Les médias et les sondages vont s’en donner à cœur-joie. L’objectif n’est pas d’aider les français à la réflexion mais de surfer à la surface des événements pour les éloigner un bon bout de temps de la politique. Il y a urgence car d’importantes échéances approchent, et ça marche ! Selon un panel représentatif de la population interrogé le 7 avril par l’institut Opinionway, 77% trouve les élus corrompus et 33 % demande la dissolution de l’Assemblée Nationale. 60% se tournerait vers le FN alors que seulement 21% le ferait vers le Front de Gauche. Pour la politique, l’intérêt des français est tombé à 9%. Le mot dégoût est le premier sentiment que ce mot leur inspire. Comment les en blâmer ?
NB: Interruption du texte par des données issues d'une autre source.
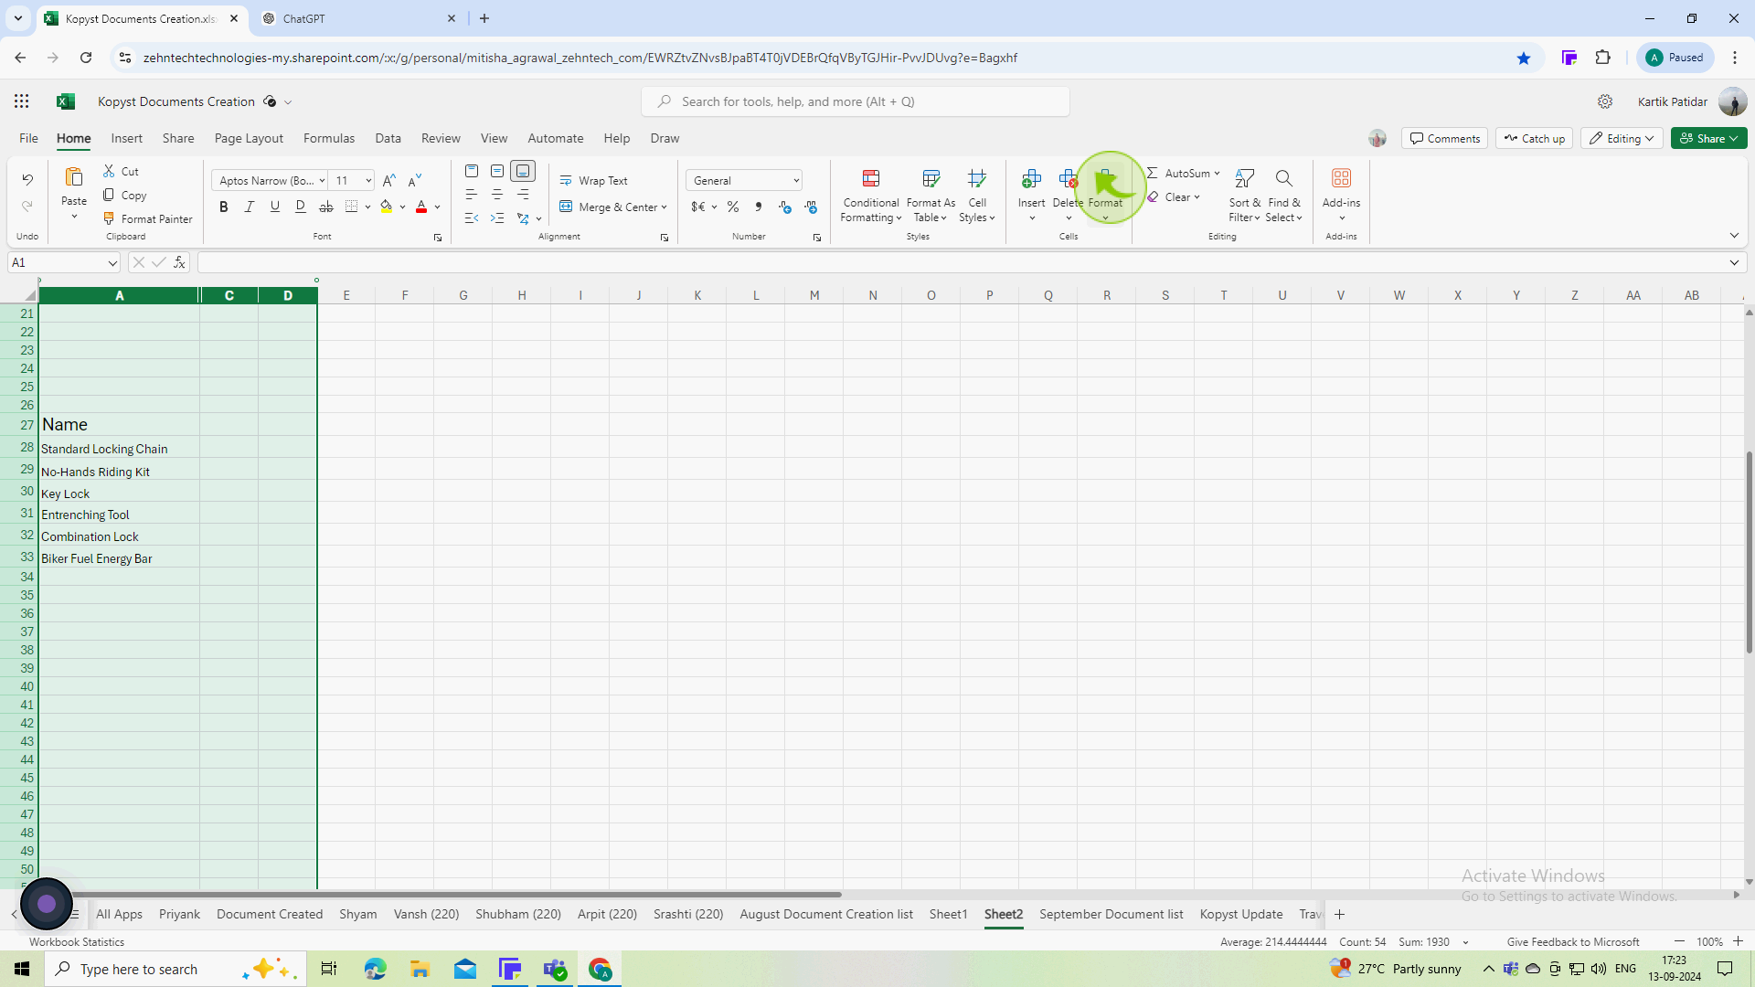Click the Review tab in ribbon
Viewport: 1755px width, 987px height.
pos(440,137)
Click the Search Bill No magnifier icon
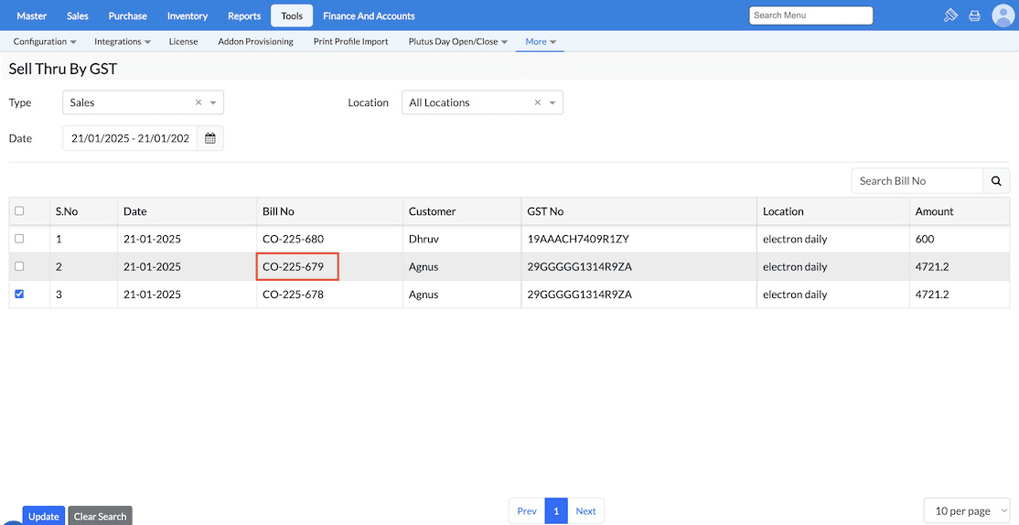1019x525 pixels. coord(996,181)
Que dire de ces politologues, connus mais non reconnus, qui font le lit, la poussière et la lessive du parti de Me Le Pen. Quand leur seule inquiétude est de savoir si cette affaire va lui profiter ? Avec la grande majorité des médias, ils concourent à faire grimper une illégitime influence. Le système préfère voir l’extrême droite s’emparer du pouvoir que le Front de Gauche. Cela a le mérite d’être clair !
Ce trio s’inquiète à raison. Regardons de plus près ce qui se passe en Europe, et notamment en Grèce. Syriza, – le Front de Gauche grec –, est devenu premier parti politique. Il combat farouchement la corruption et l’austérité, deux maux terribles qui asphyxient le pays.
Faire une politique contraire aux intérêts et aspirations des peuples touche à sa fin. Ce tiercé perdant, dernier rempart, en est bien conscient et livre toutes ses forces dans la bataille. Il est grand temps de donner un bon coup de pied dans la fourmilière et de mettre à la gestion des pays de la communauté Européenne en général, et en France en particulier, des hommes et des femmes qui n’ont pas peur d’affronter la finance, au lieu de lui dérouler le tapis rouge comme le font actuellement tous les autres.
Maximilien Robespierre a donné le chemin à suivre en 1793 : «Quand le gouvernement viole les droits du peuple, l’insurrection est pour le peuple le plus sacré et le plus indispensable des devoirs ». Il faut alors déjouer les pronostics en investissant la politique, en prenant parti. Adhérer au Parti de Gauche est l’une des clés pour construire un autre avenir pour l’Humanité, dans le respect de notre planète et des règnes végétal, animal ou minéral qui sont vitaux pour notre survie.